Somali pirates end hostage-taking peacefully: French officials

PARIS (AFP) — Pirates have freed the 30 crew from a French luxury sailing ship which was seized off Somalia one week ago and had been tailed by the French Navy, officials said Friday.

The hostages, including 22 French crew aboard Le Ponant, were freed "without incident," President Nicolas Sarkozy said in a statement.

A French military source said the 30 were freed after negotiations and there was no armed intervention. There was no information over whether a ransom was paid.

The 32-cabin vessel was hijacked on April 4. It had been anchored off Puntland, a breakaway northern region of Somalia, during the negotiations.

Owned by French charter company CMA-CGM, the three-mast sailboat was en route to the Mediterranean from the Seychelles when pirates boarded the vessel last Friday.

CMA-CGM spokesman Jean-Louis Gaudaire said Le Ponant was expected in Djibouti next Tuesday "without or without the crew. We do not yet have details on they way in which they will be repatriated."

"It takes several days of sailing from where they are to reach Djibouti and the boat goes a lot slower than the navy. It is possible the skipper will stay on board with navy crew to bring the boat back under escort," he said.

"The president of the republic announces the release of the 30 hostages, including 22 French nationals, of the Le Ponant sailboat, off the Somali coast," said the statement from the Elysee presidential palace.

Sarkozy expressed "his deep gratitude to the French army forces and all the state services who helped bring about a quick end, without incident, to this hostage taking."

Details of the release were expected to be made public following a meeting between Sarkozy and the hostages' families later Friday. A French official, who asked not to be named, said: "Not a shot was fired. It all took place calmly."

Valerie Garrec, whose 20-year-old son Thibaut was among the hostages, praised Sarkozy's handling of the crisis afer receiving a call from the president's office announcing the good news around midday.

"They said they were free and safe and we don't know anything more.

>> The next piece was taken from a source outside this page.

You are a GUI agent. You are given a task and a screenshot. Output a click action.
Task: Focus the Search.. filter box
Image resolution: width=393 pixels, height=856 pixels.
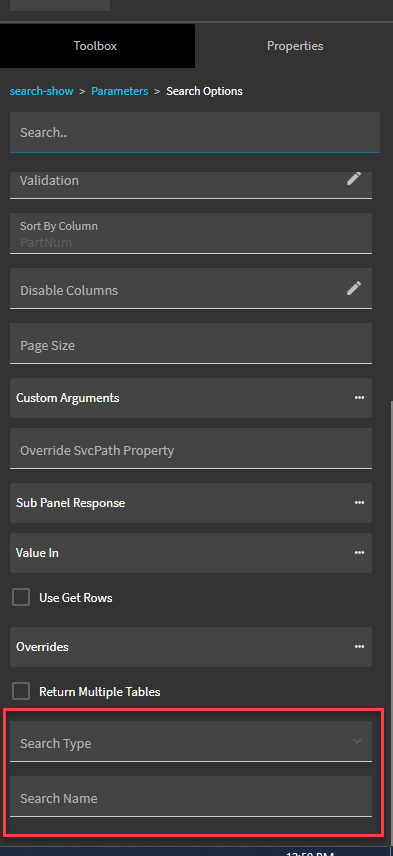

Now I am waiting to speak to my son by phone," Garrec told AFP from her home in Brittany, in northern France.

Foreign Minister Bernard Kouchner said preparations were being made to return the freed hostages to France as soon as possible.

Kouchner announced earlier this week that France had entered into contact with the hostage takers as the Ponant anchored off the coast of Puntland, near the village of Garaad.

The crew also included six Filipinos and one Ukrainian.

Experts said the hostages were being held by the "Somali Marines," which they described as the most powerful gang of pirates operating off the coast of Somalia.

France sent a helicopter and navy vessels to the area, but Prime Minister Francois Fillon said authorities would not resort to force to win the hostages' release.

A French naval warship maintained close surveillance with troops from the French gendarmerie's elite counter-terrorism and hostage rescue unit stationed in nearby Djibouti.

Kouchner on Friday urged the international community to take action to fight piracy in the Gulf of Aden and off the Somali coast and said talks were underway at the United Nations on the issue.

The foreign minister asked the UN Security Council to set up a surveillance system for navigation off the coast of Somalia, saying that some 230 to 300 boats were attacked in that area last year.